EXERCISE — Each entry is to be given again exactly; drop the images.

_ _ _ _ _

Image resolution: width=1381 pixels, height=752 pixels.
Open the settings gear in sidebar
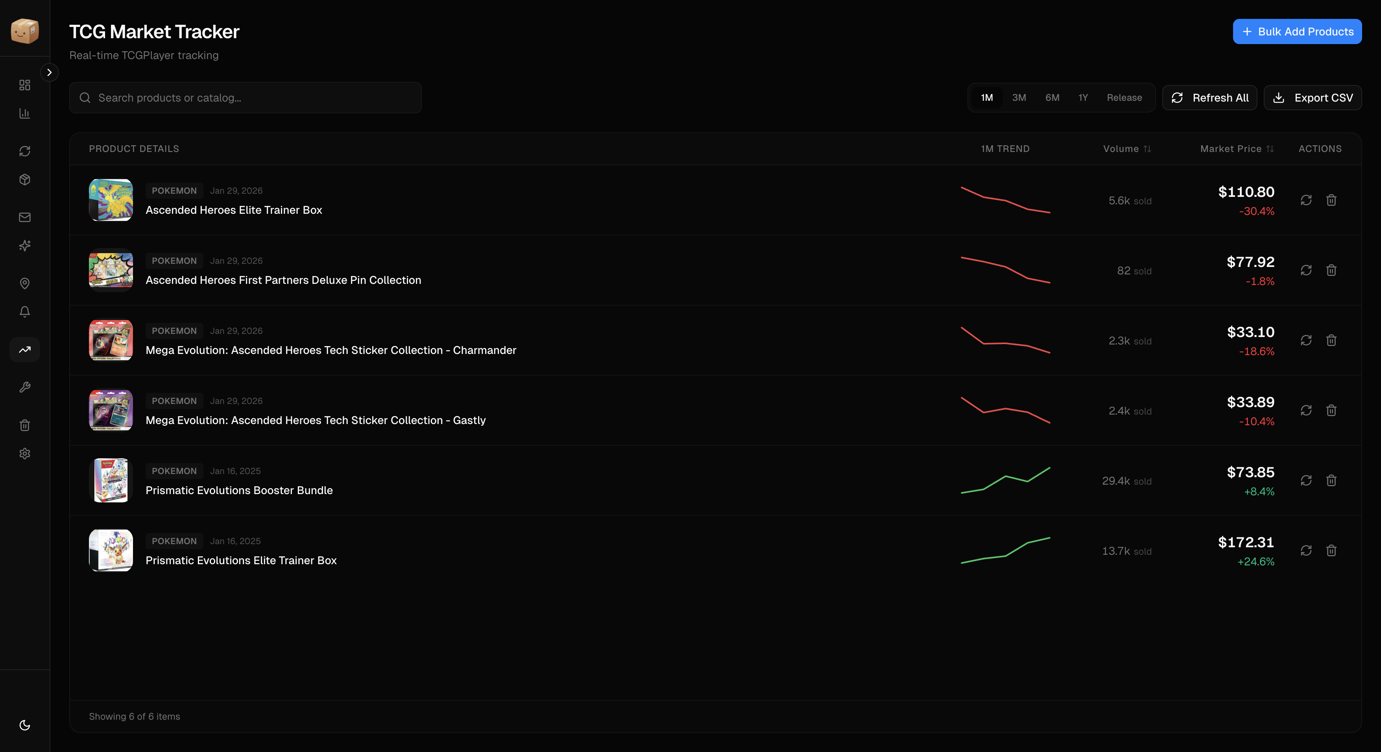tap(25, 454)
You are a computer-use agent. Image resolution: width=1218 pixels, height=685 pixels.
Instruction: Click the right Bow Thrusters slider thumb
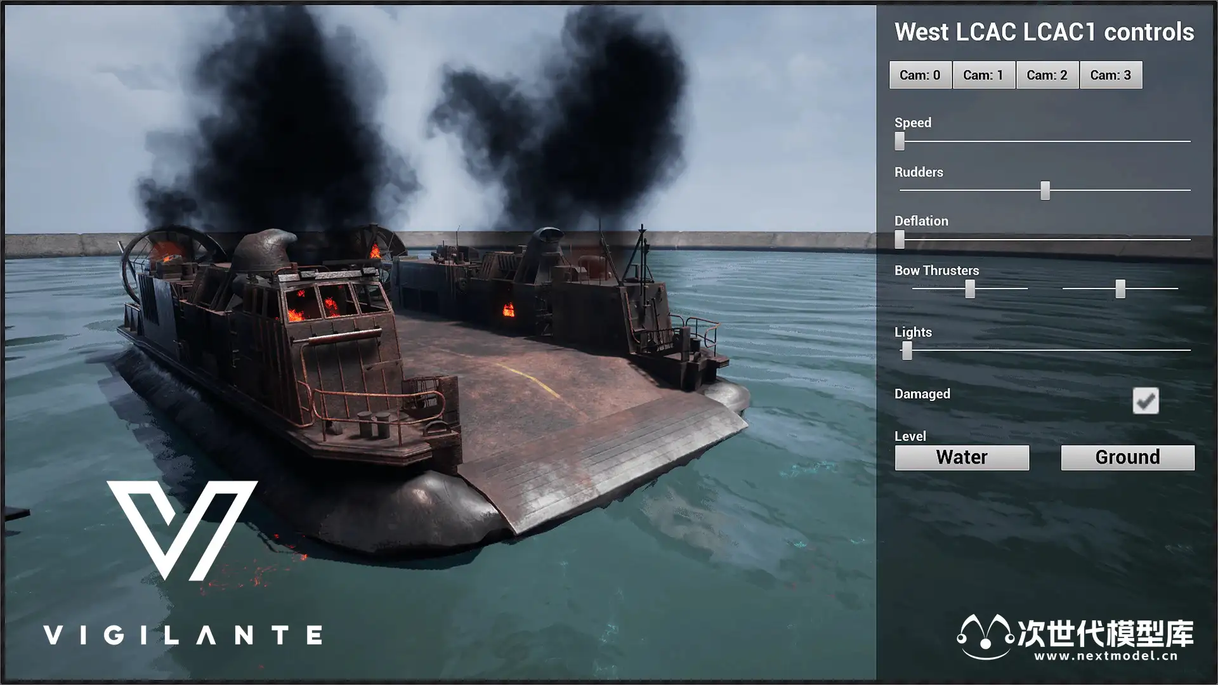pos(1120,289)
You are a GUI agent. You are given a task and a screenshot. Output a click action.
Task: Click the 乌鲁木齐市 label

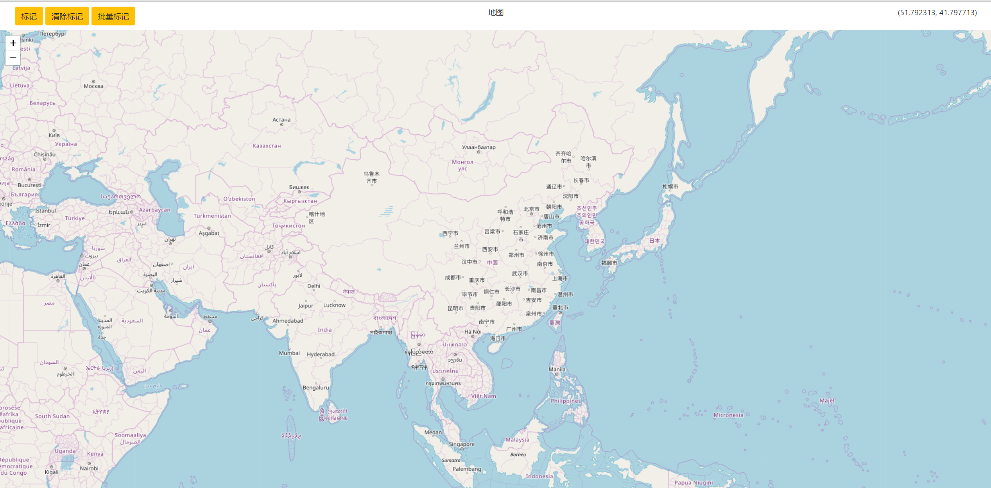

_ _ _ _ _

RESULT —
Image resolution: width=1381 pixels, height=752 pixels.
Open the settings gear in sidebar
tap(25, 454)
You are a computer-use agent. Image resolution: width=1218 pixels, height=685 pixels.
Instruction: Click the right Bow Thrusters slider thumb
pos(1120,289)
You are a GUI agent. You are given a task and a screenshot. Output a click action.
Task: Click the 乌鲁木齐市 label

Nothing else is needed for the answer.